Monday, July 09, 2007

7/7/7

An auspicious day for a 16 hour bus ride, if any day could be an
auspicious day to sit on a bus for so long. When you travel via bus to
Lusaka, you get up at 3:30 to catch the 4am bus to the nearby city,
Solwezi. This is the same bus I took back in March, which has to be the
most maddening bus ever because it picks you up at 4, but doesn't leave
until 6. You may ask, 'Matt, why don't you just catch it at 6, then',
but it drives 5km away and sits there for the 2 hours, so that it's not
really practical to go find it at 6am. Anyway, I made it onto Mark's
Motors (pronounced Max Motors, don't ask me why) at 8:30, managed to
score the seat on the back row that faced the aisle so I could stretch
out my legs, and settled in with my iPod for the trip.
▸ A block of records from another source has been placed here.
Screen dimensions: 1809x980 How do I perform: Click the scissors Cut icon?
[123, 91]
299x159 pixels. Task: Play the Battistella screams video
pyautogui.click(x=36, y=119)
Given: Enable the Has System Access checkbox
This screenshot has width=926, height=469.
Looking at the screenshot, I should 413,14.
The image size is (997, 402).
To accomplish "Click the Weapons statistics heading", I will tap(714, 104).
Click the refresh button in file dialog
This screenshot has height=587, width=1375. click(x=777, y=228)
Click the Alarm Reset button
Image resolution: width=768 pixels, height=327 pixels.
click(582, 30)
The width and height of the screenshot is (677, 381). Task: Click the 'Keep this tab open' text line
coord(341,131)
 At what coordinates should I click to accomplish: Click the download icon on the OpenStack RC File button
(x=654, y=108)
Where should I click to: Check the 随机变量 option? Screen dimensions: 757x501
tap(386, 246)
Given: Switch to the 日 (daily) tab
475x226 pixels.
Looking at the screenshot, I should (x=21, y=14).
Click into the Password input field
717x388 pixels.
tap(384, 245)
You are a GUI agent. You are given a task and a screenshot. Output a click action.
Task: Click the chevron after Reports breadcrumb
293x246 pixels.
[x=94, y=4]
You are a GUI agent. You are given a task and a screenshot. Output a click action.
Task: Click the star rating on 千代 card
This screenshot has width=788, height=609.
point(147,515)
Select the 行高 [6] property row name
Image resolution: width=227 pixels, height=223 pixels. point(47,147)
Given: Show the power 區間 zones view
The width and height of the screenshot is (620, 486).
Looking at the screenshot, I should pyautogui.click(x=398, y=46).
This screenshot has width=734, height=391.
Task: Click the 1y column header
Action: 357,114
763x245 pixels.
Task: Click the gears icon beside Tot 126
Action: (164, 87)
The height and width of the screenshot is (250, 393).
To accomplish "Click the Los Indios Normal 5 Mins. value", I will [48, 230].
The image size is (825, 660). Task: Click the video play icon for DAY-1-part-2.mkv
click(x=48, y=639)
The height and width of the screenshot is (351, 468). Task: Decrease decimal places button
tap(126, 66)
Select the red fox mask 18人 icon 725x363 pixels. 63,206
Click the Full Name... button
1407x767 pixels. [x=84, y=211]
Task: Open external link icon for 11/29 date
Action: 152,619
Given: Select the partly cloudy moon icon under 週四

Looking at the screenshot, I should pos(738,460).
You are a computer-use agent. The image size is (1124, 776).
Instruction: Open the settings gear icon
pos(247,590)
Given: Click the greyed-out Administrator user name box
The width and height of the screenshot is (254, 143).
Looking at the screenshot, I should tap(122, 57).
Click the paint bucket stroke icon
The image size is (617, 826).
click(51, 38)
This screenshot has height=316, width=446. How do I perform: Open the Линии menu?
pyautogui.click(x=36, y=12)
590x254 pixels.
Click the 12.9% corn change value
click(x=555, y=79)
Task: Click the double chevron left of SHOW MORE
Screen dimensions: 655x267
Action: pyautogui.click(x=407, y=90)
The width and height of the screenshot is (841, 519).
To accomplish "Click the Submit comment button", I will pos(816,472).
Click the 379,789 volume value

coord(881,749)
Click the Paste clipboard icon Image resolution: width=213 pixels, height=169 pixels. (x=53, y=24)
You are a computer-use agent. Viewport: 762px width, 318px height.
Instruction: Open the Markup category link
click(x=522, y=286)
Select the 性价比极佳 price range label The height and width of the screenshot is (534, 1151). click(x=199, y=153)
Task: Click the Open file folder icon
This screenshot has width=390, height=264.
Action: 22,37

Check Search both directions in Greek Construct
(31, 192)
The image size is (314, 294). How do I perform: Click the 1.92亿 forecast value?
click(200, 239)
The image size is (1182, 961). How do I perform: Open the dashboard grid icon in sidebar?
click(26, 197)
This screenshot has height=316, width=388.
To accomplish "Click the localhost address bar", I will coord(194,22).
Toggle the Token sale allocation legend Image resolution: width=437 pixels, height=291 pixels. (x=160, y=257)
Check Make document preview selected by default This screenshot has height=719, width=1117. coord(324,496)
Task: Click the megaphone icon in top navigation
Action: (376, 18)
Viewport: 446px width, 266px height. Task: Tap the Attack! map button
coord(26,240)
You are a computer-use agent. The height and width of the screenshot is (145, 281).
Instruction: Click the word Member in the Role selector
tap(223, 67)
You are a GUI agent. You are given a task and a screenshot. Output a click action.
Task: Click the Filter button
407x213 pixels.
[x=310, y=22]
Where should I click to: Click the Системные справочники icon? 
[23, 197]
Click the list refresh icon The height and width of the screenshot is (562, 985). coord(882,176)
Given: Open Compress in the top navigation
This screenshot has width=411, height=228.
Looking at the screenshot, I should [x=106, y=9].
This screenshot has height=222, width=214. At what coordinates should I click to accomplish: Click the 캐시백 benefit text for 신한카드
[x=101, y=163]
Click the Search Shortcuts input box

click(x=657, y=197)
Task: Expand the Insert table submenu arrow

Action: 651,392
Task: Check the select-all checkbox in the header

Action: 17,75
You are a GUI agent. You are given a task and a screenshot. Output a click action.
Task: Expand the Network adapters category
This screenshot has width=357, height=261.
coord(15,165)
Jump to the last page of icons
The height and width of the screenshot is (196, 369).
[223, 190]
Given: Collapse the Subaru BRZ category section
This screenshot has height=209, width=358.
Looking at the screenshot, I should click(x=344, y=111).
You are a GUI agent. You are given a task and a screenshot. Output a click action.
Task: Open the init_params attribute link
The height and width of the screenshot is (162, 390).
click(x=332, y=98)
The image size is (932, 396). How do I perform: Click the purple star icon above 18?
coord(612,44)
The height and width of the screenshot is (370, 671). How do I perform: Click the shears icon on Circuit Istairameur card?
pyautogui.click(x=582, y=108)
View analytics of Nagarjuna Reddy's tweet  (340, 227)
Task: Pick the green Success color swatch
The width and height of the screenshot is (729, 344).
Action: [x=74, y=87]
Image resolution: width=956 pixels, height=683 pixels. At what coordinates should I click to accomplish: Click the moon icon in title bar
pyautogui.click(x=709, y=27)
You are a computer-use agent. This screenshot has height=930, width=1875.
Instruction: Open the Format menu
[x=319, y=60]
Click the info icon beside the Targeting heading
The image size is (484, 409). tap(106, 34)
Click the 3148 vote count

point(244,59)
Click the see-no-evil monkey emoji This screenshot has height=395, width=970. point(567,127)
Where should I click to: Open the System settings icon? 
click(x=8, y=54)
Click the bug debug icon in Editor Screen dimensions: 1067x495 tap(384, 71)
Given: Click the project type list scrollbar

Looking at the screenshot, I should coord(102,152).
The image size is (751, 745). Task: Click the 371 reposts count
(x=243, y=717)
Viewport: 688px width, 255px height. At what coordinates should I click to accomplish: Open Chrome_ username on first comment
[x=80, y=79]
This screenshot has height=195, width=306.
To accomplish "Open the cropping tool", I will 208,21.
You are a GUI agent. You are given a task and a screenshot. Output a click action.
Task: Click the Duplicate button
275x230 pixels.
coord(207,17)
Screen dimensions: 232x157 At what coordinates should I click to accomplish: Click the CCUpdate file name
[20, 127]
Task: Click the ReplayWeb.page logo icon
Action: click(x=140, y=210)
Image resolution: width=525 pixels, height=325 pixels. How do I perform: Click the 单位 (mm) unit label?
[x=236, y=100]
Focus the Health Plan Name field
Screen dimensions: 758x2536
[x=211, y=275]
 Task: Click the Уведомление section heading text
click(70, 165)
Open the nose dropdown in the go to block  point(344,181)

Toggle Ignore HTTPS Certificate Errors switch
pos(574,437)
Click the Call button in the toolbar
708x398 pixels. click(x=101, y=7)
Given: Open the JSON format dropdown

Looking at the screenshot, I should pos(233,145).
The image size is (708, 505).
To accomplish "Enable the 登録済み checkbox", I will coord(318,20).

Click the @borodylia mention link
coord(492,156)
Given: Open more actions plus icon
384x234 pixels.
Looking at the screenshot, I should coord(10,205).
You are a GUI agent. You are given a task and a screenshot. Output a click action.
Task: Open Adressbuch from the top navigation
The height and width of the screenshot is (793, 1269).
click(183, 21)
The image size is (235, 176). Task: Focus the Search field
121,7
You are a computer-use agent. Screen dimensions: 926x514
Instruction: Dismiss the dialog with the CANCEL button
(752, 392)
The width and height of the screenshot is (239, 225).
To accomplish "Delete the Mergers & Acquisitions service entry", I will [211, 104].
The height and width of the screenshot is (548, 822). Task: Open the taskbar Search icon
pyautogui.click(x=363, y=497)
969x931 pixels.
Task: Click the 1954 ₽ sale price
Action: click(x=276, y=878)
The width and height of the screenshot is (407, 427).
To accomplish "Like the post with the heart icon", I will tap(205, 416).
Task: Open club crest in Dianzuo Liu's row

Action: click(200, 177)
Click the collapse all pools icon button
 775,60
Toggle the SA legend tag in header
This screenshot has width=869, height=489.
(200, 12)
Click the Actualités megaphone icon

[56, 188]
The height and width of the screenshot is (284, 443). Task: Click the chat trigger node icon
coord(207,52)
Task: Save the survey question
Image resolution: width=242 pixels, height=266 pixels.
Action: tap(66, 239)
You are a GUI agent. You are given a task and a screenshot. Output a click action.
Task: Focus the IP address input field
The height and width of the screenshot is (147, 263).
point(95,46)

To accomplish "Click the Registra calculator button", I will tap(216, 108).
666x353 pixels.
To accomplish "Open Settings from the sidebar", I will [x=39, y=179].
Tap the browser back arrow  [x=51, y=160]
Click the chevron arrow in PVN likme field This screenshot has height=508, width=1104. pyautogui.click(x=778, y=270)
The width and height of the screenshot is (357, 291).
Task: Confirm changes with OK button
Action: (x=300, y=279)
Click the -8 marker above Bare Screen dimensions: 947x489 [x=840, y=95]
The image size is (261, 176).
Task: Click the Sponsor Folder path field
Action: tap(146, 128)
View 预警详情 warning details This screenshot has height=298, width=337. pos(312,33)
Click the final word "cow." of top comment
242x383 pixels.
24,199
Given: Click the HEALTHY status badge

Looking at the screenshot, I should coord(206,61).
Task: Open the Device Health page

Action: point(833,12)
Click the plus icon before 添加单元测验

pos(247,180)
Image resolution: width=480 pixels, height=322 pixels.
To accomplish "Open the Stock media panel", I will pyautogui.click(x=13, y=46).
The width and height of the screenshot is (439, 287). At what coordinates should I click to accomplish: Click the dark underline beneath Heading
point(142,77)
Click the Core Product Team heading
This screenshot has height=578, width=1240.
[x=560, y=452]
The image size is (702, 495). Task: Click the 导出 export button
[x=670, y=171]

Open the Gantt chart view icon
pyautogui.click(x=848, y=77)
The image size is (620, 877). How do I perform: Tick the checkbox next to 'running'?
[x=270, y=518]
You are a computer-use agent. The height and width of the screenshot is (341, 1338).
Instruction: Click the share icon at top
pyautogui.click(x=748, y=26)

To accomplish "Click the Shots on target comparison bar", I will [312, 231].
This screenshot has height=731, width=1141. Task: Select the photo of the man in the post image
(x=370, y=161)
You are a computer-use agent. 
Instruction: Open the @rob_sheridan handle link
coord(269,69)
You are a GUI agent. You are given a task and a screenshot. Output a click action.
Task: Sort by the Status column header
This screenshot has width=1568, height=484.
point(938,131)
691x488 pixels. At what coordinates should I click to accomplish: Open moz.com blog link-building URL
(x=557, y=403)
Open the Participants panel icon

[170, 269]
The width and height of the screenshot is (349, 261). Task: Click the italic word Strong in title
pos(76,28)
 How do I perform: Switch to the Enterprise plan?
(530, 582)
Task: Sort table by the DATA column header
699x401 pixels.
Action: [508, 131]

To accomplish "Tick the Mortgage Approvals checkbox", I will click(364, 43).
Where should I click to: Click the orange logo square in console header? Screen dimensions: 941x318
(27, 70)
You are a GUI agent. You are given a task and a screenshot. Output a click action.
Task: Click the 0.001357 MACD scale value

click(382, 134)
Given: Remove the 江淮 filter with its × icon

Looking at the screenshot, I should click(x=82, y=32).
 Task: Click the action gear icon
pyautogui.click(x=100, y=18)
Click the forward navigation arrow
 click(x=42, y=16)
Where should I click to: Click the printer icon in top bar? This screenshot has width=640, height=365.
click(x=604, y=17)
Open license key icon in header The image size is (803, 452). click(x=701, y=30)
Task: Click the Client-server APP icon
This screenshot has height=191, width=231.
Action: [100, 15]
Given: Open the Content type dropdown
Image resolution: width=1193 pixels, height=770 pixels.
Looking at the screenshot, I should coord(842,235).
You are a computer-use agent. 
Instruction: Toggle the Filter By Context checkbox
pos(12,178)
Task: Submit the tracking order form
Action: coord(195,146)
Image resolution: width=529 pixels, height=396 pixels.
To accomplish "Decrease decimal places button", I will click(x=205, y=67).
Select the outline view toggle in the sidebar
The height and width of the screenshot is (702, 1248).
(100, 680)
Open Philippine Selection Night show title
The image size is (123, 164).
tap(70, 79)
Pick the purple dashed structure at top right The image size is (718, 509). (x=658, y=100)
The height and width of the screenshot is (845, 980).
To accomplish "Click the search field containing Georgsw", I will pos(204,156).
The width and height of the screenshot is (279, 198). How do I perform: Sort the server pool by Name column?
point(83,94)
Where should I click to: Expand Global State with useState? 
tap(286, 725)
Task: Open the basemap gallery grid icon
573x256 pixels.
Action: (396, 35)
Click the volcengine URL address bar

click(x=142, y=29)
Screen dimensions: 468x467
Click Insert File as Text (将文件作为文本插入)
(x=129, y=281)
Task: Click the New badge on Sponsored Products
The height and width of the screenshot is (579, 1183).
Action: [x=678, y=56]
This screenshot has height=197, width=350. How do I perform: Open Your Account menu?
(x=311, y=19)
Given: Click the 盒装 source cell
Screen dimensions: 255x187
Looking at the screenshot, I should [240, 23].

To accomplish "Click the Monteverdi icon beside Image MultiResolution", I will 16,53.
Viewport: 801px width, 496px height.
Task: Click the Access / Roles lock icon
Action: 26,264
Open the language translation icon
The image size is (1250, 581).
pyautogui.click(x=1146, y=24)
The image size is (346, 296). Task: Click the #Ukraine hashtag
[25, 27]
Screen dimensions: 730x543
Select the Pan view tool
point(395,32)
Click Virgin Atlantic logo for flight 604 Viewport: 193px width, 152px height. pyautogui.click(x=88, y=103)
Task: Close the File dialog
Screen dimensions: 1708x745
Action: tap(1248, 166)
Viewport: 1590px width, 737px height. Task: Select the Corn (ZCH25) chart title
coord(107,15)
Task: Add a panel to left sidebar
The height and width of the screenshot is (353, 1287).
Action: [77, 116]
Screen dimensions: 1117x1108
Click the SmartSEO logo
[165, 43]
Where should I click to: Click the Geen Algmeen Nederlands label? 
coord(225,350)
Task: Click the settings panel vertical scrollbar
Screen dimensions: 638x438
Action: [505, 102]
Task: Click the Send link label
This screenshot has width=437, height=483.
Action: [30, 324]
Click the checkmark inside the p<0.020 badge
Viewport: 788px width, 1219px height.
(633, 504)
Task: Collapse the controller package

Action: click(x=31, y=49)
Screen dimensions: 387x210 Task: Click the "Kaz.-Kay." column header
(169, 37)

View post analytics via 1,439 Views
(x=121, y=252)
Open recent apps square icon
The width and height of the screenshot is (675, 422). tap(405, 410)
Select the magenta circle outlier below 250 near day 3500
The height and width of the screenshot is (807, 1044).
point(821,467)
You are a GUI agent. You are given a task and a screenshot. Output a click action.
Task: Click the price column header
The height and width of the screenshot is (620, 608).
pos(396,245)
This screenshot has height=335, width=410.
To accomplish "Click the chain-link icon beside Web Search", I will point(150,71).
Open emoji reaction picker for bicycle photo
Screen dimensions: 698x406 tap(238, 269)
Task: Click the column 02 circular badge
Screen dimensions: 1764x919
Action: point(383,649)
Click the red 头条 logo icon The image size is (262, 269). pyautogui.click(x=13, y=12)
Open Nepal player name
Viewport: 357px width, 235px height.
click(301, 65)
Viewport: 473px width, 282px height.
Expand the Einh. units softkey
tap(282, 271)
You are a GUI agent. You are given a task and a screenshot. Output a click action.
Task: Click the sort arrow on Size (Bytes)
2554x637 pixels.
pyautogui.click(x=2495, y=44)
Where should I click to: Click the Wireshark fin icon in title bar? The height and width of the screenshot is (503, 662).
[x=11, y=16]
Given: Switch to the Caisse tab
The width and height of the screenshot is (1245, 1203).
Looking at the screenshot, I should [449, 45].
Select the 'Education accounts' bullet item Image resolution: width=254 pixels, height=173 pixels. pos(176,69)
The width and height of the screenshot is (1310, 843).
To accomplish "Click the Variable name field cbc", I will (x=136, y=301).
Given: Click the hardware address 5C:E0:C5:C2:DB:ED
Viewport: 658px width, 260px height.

Travelling by bus is one of the best ways to get a sense of the country;
you see Africa 1st-hand, sometimes really close-up, like when I was
holding the baby of the woman sitting next to me, or reading about the
uncle who wanted to marry his niece on my next-door neighbor's paper
(the lead article for the day). But nevertheless, I was ready for a
break from Africa at the end of all that time, so I was glad to see the
smog and lights of Lusaka in the distance.
Now I'm back at the first place I saw when I came to Zambia. It's not
quite full circle, but it is an opportunity for reflection, remembering
the days of sweating and swatting mosquitoes. Hard to remember all
those too hot days when it's 40 degrees outside now and I've got only
two sweaters to my name. I nearly was down to one after a woman in the
hospital got pretty angry with me this week when I declined to give the
one I was wearing to her. I feel much more comfortable and more
uncomfortable than I did 6 months ago; just having some Zambian Kwacha
and a basic grasp of the language goes a long way to feeling
comfortable. I don't feel nearly as much out of place as I did, and
there are few places that I could go where I wouldn't know anyone
around. On the other hand, I get more uncomfortable with the limits of
what I can provide for the patients at the hospital, more uncomfortable
with the sense of entitlement that I get from some Zambians, and
uncomfortable with how some of the ex-pats have responded to their
Zambian brothers and sisters.
Although there's no more marathon bus rides in the future, I guess my
journey in Zambia still has a long way to go.